I lifted my head and saw Guy Bernhardt in the mirror. He still looked like a pig.
"Accusing Larry Schein like that. It makes good press, but it's just a sideshow. The jury won't buy it."
"I'm not done with him yet. Before I'm through, he'll sing a song with your name in it."
"Damn it, Lassiter. You've said the wrong thing."
Then I saw the two guys behind him. I remembered them from the ride through the mango fields. Short, burly Hispanic men owned by their master. Bernhardt took a step back and they came forward. I spun around, flexed my knees, and let my hands dangle at my side. Adrenaline awakened me. I caught the first one with a straight left jab that snapped his head back. I pivoted in time to see the flash of a blade, the second one waving a knife under my nose. I backed up until my ass hung over the sink.
The knife moved closer. It was a shiny switchblade with a black enamel handle. The point was just below my chin when he brought it up and pricked the skin. I felt a drop of blood fall. My head tried to arch backward until my neck hurt. I couldn't move. All I could do was listen to Guy Bernhardt.
"Rusty said you were hardheaded. . . ."
"He doesn't know the half of it."
"He said I couldn't reason with you, deal with you. Apparently he's right. But even a mule, a jackass, can be taught. And today's lesson is that a bigmouth lawyer who points his finger at me is likely to get it cut off. You think you're a tough guy, but you know what? You bleed just like anybody else."
He nodded, and the man dragged the knife across the underside of my chin. A line of blood formed, then began to spill in drops. The man backed off and cleaned the knife on my jacket. His pal stepped forward, and while I had one hand cupped under my chin, he caught me in the gut with a short right hook. I crumpled to the tile floor, coughing and bleeding.
I had two Band-Aids under my chin when Abe Socolow greeted me in the morning. "What happened to you?"
"Cut myself shaving."
"Nervous, huh?" he said, and made his way to the prosecution table.
I had told Chrissy what happened and had grounded both of us for the duration of the trial. Now, we were in the courtroom of the Honorable Myron Stanger, and I was trying to focus on my witness.

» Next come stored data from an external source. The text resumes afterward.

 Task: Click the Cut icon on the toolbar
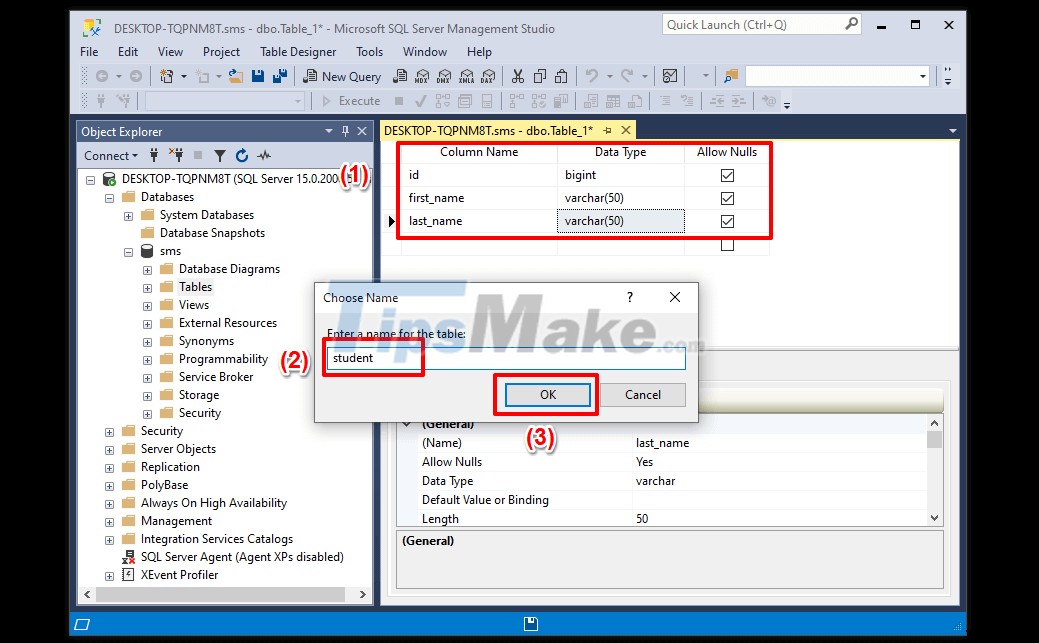[x=518, y=76]
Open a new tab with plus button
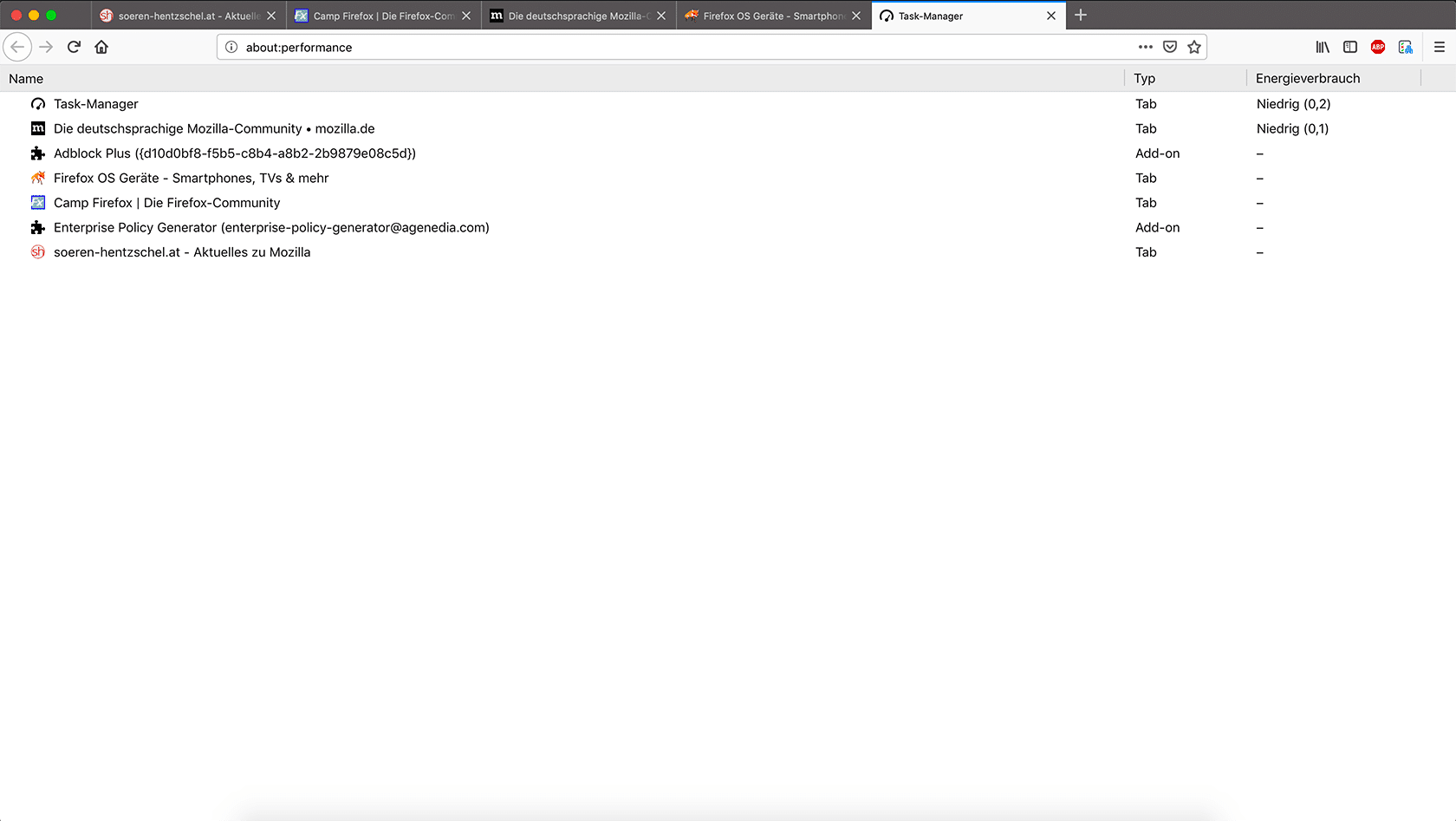The height and width of the screenshot is (821, 1456). pyautogui.click(x=1081, y=16)
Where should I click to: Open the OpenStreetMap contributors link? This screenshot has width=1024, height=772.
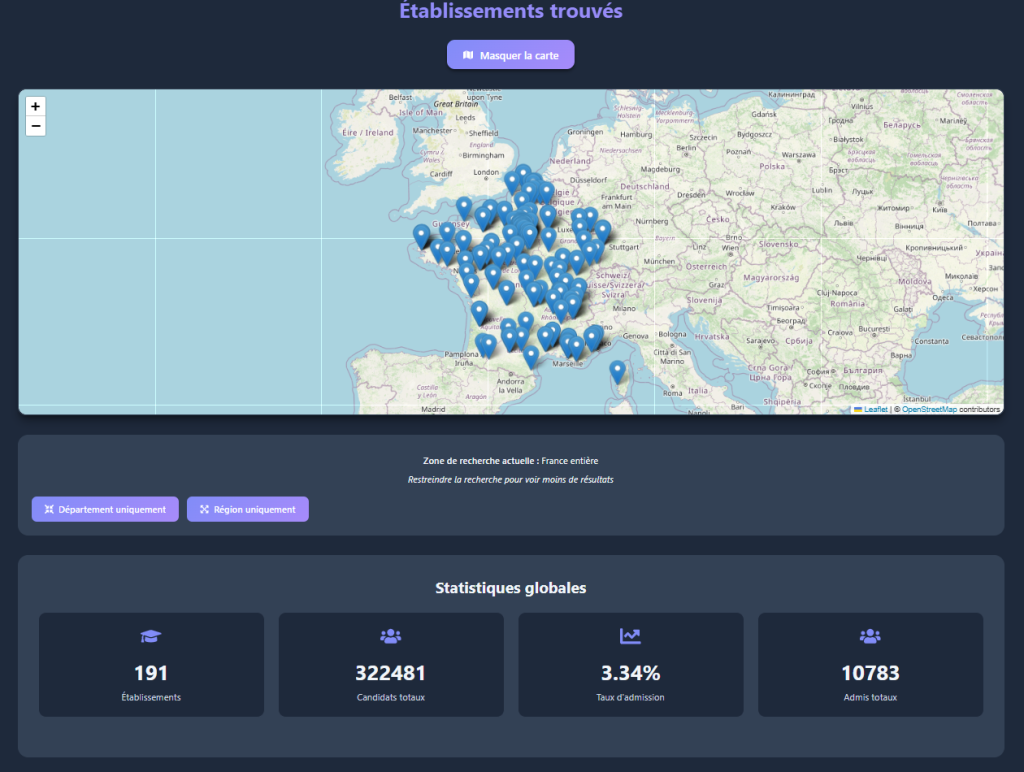pos(929,410)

The clerk called out her name, and Dr. Milagros Santiago marched to the witness stand, nodded to the jurors, and sat down. She was dressed in a navy skirt and matching jacket, her eyeglasses perched on top her head. She was one of those women who proudly carry twenty extra pounds and to hell what anybody else thinks. Millie gave her credentials and background; then we got down to business.
"The old view of autobiographical memory stems from Freud," Dr. Santiago said. "He described repression as a defense mechanism used to suppress the psychic pain of anxiety, guilt, or shame. We came to believe that every experience of a person's life was stored somewhere in the brain, waiting to be recalled by therapy or drugs, hypnosis or meditation. But now we know it's not that simple. Our memories are constantly being refashioned, and when we dredge them up, it's from a murky sea. There are true memories with false details, and false memories with true details."

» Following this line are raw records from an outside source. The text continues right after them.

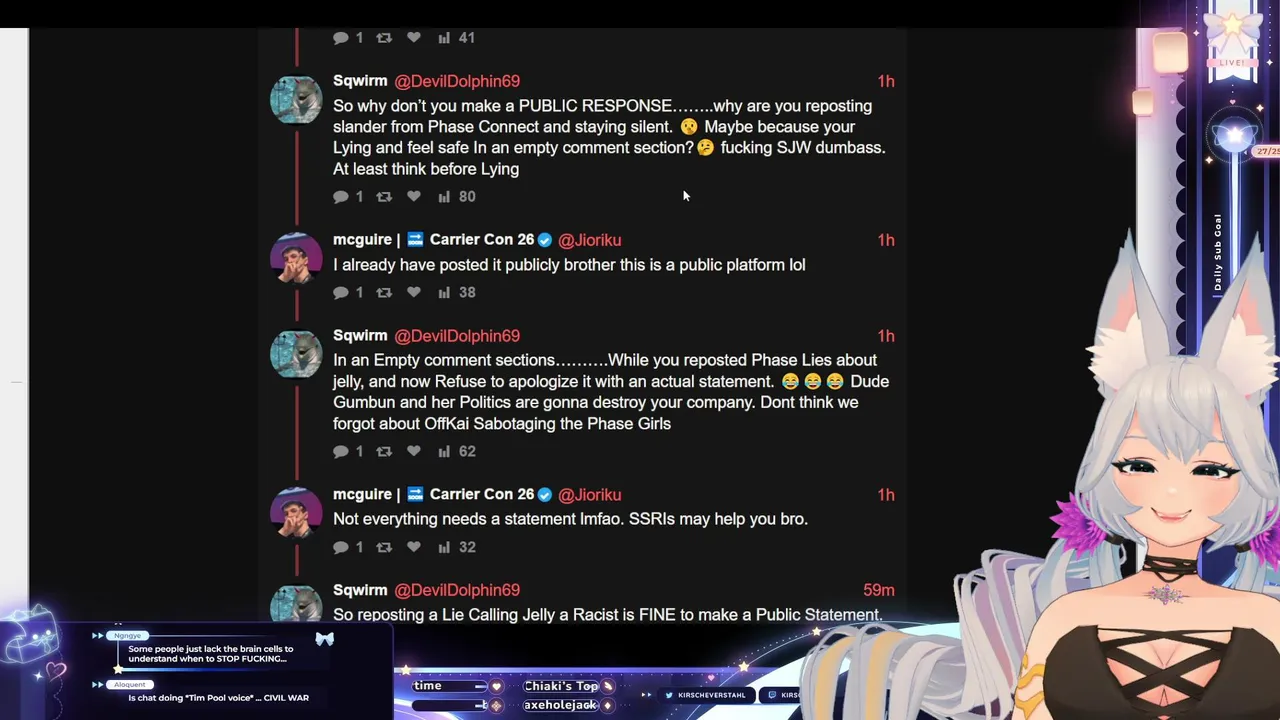1280x720 pixels.
Task: Retweet Sqwirm's PUBLIC RESPONSE tweet
Action: point(384,197)
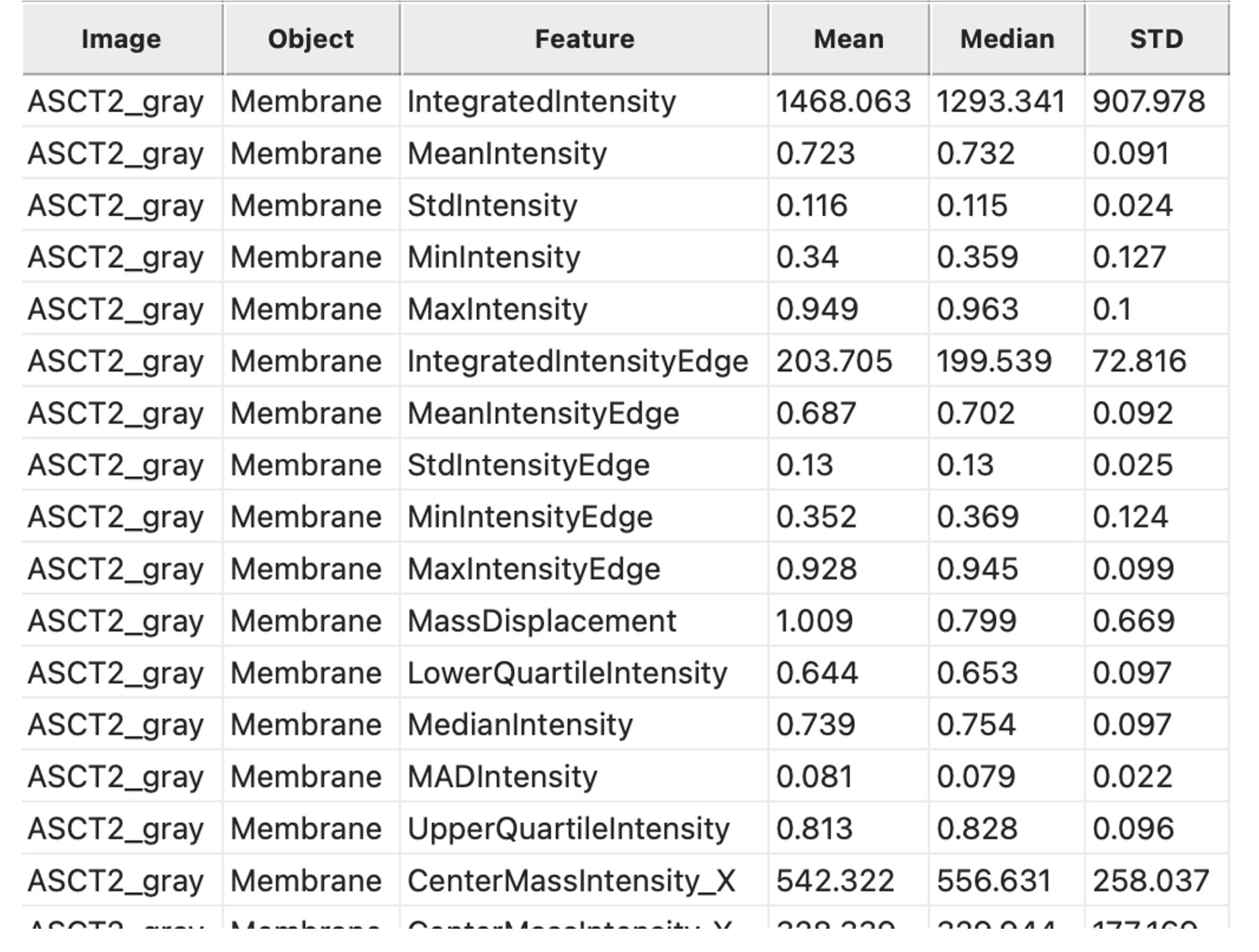The height and width of the screenshot is (952, 1259).
Task: Select the IntegratedIntensityEdge feature cell
Action: pyautogui.click(x=585, y=361)
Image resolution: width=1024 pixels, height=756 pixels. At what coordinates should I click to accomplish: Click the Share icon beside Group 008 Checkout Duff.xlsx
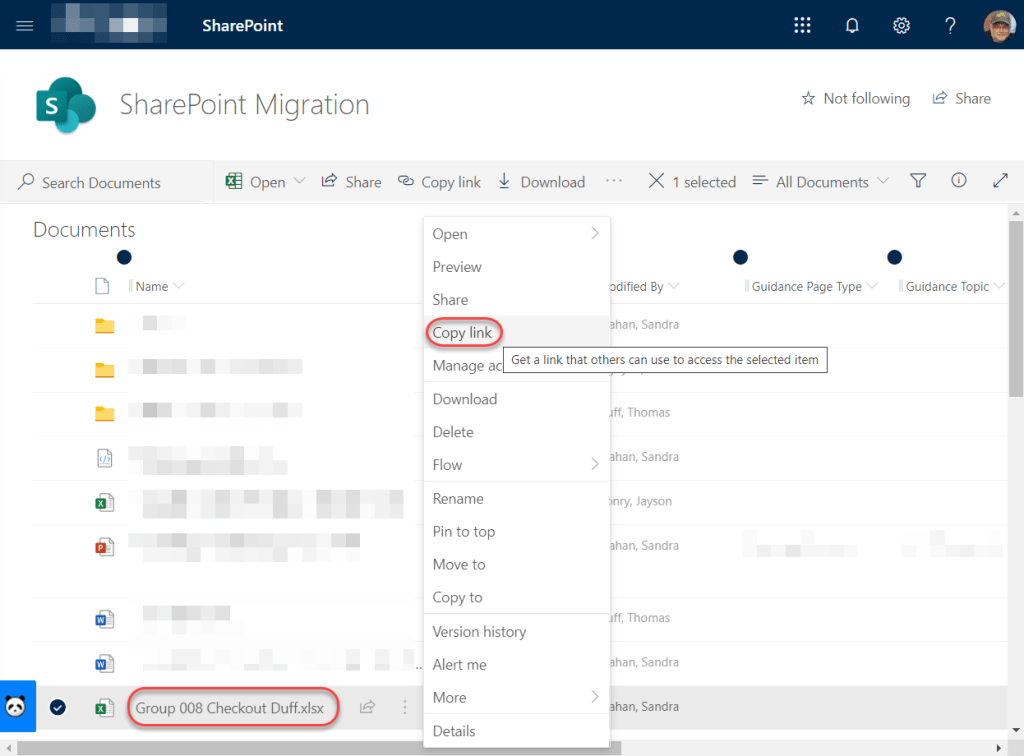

She told the jury how historical truth, what actually happened, differs from narrative truth, what we remember.
"We don't store memories like bytes of data on computer disks, ready to be called up with total accuracy at the touch of a keystroke," she said, looking directly at the jury. "Memories are malleable and tend to change and drift with time. When recalled, they're a blend of fact and fiction."
I took Dr. Santiago through her research and that of others. She quoted the work of Dr. Elizabeth Loftus, using her analogy of the memory as a giant blackboard with an endless supply of chalk and erasers. Memory is dynamic, ever changing, susceptible to suggestion, and no one knows where truth ends and the imagination begins. She talked about the personal myths each of us creates about the past, about the dreams we mistake for reality. She told about pseudomemories of past lives and tales of abduction by aliens and satanic abuse.